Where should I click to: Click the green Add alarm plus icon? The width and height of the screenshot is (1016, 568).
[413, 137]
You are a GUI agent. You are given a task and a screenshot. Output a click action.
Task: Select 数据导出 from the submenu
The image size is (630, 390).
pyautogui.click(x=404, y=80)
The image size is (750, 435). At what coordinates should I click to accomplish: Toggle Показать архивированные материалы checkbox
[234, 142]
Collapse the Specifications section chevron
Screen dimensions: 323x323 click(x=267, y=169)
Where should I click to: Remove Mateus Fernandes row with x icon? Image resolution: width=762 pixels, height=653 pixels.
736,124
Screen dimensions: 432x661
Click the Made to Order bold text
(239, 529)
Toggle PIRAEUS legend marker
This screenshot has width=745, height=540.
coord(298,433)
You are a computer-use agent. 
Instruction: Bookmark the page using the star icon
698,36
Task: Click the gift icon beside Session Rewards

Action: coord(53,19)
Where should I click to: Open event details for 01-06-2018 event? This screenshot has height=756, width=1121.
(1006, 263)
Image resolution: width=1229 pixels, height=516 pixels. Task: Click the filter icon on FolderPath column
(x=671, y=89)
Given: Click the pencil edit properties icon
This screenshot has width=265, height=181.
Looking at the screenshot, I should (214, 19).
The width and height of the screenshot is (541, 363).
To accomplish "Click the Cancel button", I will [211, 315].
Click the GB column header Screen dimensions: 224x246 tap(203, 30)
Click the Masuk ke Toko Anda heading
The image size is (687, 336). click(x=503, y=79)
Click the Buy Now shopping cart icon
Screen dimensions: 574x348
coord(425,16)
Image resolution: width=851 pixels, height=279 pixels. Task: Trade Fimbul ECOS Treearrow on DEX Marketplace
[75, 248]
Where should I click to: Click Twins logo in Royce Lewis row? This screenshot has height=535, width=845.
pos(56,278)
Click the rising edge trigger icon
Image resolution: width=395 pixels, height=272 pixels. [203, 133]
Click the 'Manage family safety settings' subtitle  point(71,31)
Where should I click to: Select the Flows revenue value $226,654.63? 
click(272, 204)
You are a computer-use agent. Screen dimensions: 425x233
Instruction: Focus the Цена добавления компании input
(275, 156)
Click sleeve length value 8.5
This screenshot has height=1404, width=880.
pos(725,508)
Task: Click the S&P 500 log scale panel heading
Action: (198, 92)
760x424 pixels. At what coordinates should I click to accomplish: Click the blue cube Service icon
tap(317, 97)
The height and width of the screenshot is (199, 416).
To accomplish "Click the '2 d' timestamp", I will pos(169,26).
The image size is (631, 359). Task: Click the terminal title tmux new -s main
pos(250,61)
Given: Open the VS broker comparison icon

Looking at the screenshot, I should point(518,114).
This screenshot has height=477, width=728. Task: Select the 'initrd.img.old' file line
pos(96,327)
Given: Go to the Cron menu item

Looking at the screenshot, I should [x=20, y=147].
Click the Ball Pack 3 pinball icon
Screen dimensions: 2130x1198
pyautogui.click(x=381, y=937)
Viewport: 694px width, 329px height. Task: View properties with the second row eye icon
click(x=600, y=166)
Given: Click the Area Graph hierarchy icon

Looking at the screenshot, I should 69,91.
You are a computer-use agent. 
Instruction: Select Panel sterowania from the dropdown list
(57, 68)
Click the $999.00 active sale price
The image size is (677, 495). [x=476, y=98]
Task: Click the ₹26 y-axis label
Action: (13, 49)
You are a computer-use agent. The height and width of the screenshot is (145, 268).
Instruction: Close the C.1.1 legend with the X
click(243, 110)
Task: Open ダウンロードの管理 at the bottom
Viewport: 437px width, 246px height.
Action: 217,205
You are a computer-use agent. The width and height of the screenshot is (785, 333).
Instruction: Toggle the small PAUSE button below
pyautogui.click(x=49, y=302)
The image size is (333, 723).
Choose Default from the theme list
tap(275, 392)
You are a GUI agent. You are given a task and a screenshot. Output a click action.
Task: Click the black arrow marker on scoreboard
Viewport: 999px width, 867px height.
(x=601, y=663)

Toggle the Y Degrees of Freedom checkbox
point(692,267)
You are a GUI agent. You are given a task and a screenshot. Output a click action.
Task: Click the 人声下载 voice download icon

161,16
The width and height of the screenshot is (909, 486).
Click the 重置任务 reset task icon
------------------------
# [WHAT IS EXPECTED]
Set down the records again verbatim, so that each word stays as it is.

# [YOUR RESPONSE]
Where should I click to: Click the green Add alarm plus icon? The width and height of the screenshot is (1016, 568).
[413, 137]
You are a GUI agent. You are given a task and a screenshot. Output a click action.
Task: Select 数据导出 from the submenu
The image size is (630, 390).
pyautogui.click(x=404, y=80)
The image size is (750, 435). At what coordinates should I click to accomplish: Toggle Показать архивированные материалы checkbox
[234, 142]
Collapse the Specifications section chevron
Screen dimensions: 323x323 click(x=267, y=169)
Where should I click to: Remove Mateus Fernandes row with x icon? Image resolution: width=762 pixels, height=653 pixels.
736,124
Screen dimensions: 432x661
Click the Made to Order bold text
(239, 529)
Toggle PIRAEUS legend marker
This screenshot has width=745, height=540.
coord(298,433)
You are a computer-use agent. 
Instruction: Bookmark the page using the star icon
698,36
Task: Click the gift icon beside Session Rewards

Action: coord(53,19)
Where should I click to: Open event details for 01-06-2018 event? This screenshot has height=756, width=1121.
(1006, 263)
Image resolution: width=1229 pixels, height=516 pixels. Task: Click the filter icon on FolderPath column
(x=671, y=89)
Given: Click the pencil edit properties icon
This screenshot has width=265, height=181.
Looking at the screenshot, I should (214, 19).
The width and height of the screenshot is (541, 363).
To accomplish "Click the Cancel button", I will [211, 315].
Click the GB column header Screen dimensions: 224x246 tap(203, 30)
Click the Masuk ke Toko Anda heading
The image size is (687, 336). click(x=503, y=79)
Click the Buy Now shopping cart icon
Screen dimensions: 574x348
coord(425,16)
Image resolution: width=851 pixels, height=279 pixels. Task: Trade Fimbul ECOS Treearrow on DEX Marketplace
[75, 248]
Where should I click to: Click Twins logo in Royce Lewis row? This screenshot has height=535, width=845.
pos(56,278)
Click the rising edge trigger icon
Image resolution: width=395 pixels, height=272 pixels. [203, 133]
Click the 'Manage family safety settings' subtitle  point(71,31)
Where should I click to: Select the Flows revenue value $226,654.63? 
click(272, 204)
You are a computer-use agent. Screen dimensions: 425x233
Instruction: Focus the Цена добавления компании input
(275, 156)
Click sleeve length value 8.5
This screenshot has height=1404, width=880.
pos(725,508)
Task: Click the S&P 500 log scale panel heading
Action: (198, 92)
760x424 pixels. At what coordinates should I click to accomplish: Click the blue cube Service icon
tap(317, 97)
The height and width of the screenshot is (199, 416).
To accomplish "Click the '2 d' timestamp", I will pos(169,26).
The image size is (631, 359). Task: Click the terminal title tmux new -s main
pos(250,61)
Given: Open the VS broker comparison icon

Looking at the screenshot, I should point(518,114).
This screenshot has height=477, width=728. Task: Select the 'initrd.img.old' file line
pos(96,327)
Given: Go to the Cron menu item

Looking at the screenshot, I should [x=20, y=147].
Click the Ball Pack 3 pinball icon
Screen dimensions: 2130x1198
pyautogui.click(x=381, y=937)
Viewport: 694px width, 329px height. Task: View properties with the second row eye icon
click(x=600, y=166)
Given: Click the Area Graph hierarchy icon

Looking at the screenshot, I should 69,91.
You are a computer-use agent. 
Instruction: Select Panel sterowania from the dropdown list
(57, 68)
Click the $999.00 active sale price
The image size is (677, 495). [x=476, y=98]
Task: Click the ₹26 y-axis label
Action: (13, 49)
You are a computer-use agent. The height and width of the screenshot is (145, 268).
Instruction: Close the C.1.1 legend with the X
click(243, 110)
Task: Open ダウンロードの管理 at the bottom
Viewport: 437px width, 246px height.
Action: 217,205
You are a computer-use agent. The width and height of the screenshot is (785, 333).
Instruction: Toggle the small PAUSE button below
pyautogui.click(x=49, y=302)
The image size is (333, 723).
Choose Default from the theme list
tap(275, 392)
You are a GUI agent. You are given a task and a screenshot. Output a click action.
Task: Click the black arrow marker on scoreboard
Viewport: 999px width, 867px height.
(x=601, y=663)

Toggle the Y Degrees of Freedom checkbox
point(692,267)
You are a GUI agent. You are given a task and a screenshot. Output a click action.
Task: Click the 人声下载 voice download icon

161,16
The width and height of the screenshot is (909, 486).
Click the 重置任务 reset task icon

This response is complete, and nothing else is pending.